1933 or an opinion of counsel to the Company that registration is not required under said Act. In the event that a Registration Statement becomes effective covering the securities or counsel to the Company delivers a written opinion that registration is not required under said Act, this certificate may be exchanged for a certificate free from this legend.”


7.             RESTRICTION ON ISSUANCE OF SHARES.  If at any time the Company shall reasonably determine that the listing, registration or qualification of the Shares subject to this Option upon any securities exchange or under any state or federal law, or the consent or approval of any governmental regulatory body, are necessary or desirable in connection with the issuance or purchase of the Shares subject thereto, this Option may not be exercised in whole or in part unless such listing, registration, qualification, consent or approval shall have been effected or obtained free of any conditions not acceptable to the Company.  The Optionee shall have no rights against the Company if this Option is not exercisable by virtue of the foregoing provision.


8.             NO RIGHTS AS SHAREHOLDERS.  The Optionee shall have no rights as a shareholder in respect of the Shares as to which the Option shall not have been exercised and payment made as herein provided.
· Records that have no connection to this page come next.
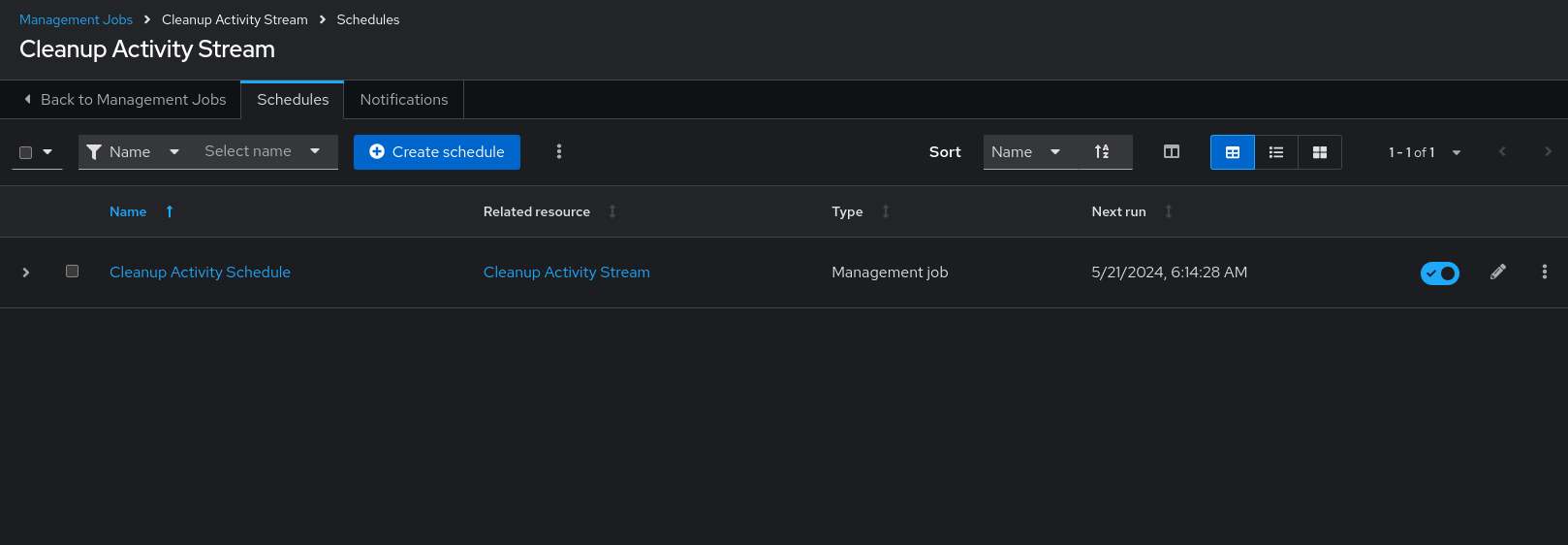The image size is (1568, 545).
Task: Check the Cleanup Activity Schedule row checkbox
Action: (x=72, y=272)
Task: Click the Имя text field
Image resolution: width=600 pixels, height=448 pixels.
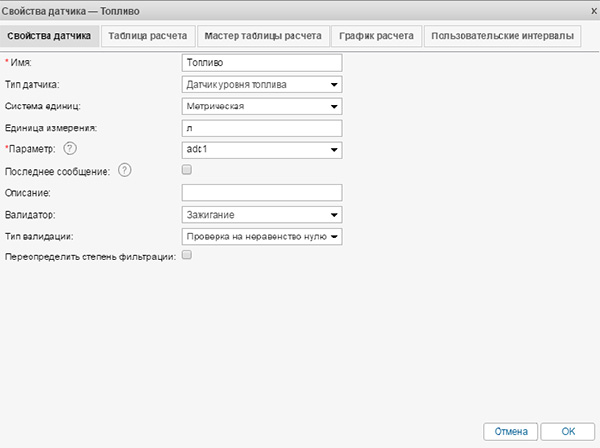Action: (x=262, y=62)
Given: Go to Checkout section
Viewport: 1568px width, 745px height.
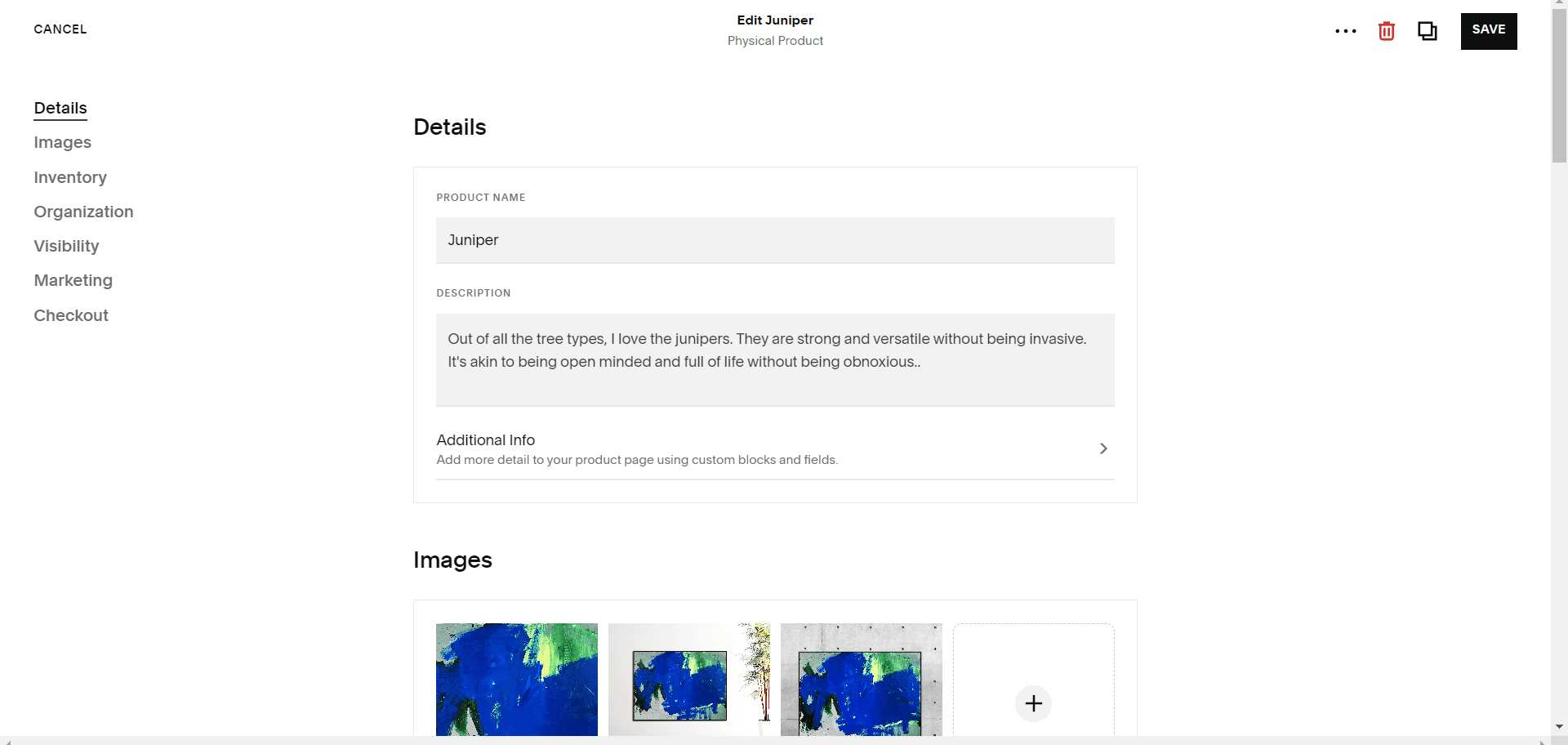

9.             EFFECT UPON EMPLOYMENT.  This Agreement does not give nor shall it be construed as giving the Optionee any right to continued employment by the Company or any of its subsidiaries.


10.          2006 EQUITY INCENTIVE PLAN.  The Option evidenced by this Agreement is granted pursuant to the Plan, a copy of which Plan has been made available to the Optionee and is hereby incorporated into this Agreement.  This Agreement is subject to and in all respects limited and conditioned as provided in the Plan.  All defined terms of the Plan shall have the same meaning when used in this Agreement.  The Plan governs this Award and, in the event of any questions as to the construction of this Agreement or in the event of a conflict between the Plan and this Agreement, the Plan shall govern, except as the Plan otherwise provides.


11.          BINDING EFFECT.  Except as herein otherwise expressly provided, this Agreement shall be binding upon and shall inure to the benefit of the parties hereto, their legal representatives and assigns.


12.          GOVERNING LAW.  This Agreement shall be governed by and construed in accordance with the laws of the State of New Jersey applicable to agreements made and to be performed wholly within the State of New Jersey.


13.          COUNTERPARTS.  This Agreement may be executed in duplicate counterparts, each of which when so executed shall be deemed to be an original and both of which when taken together shall constitute one and the same instrument. Either Party may execute this Agreement by facsimile or PDF signature.




IN WITNESS WHEREOF, the parties have executed this Agreement as of the date and year first above written.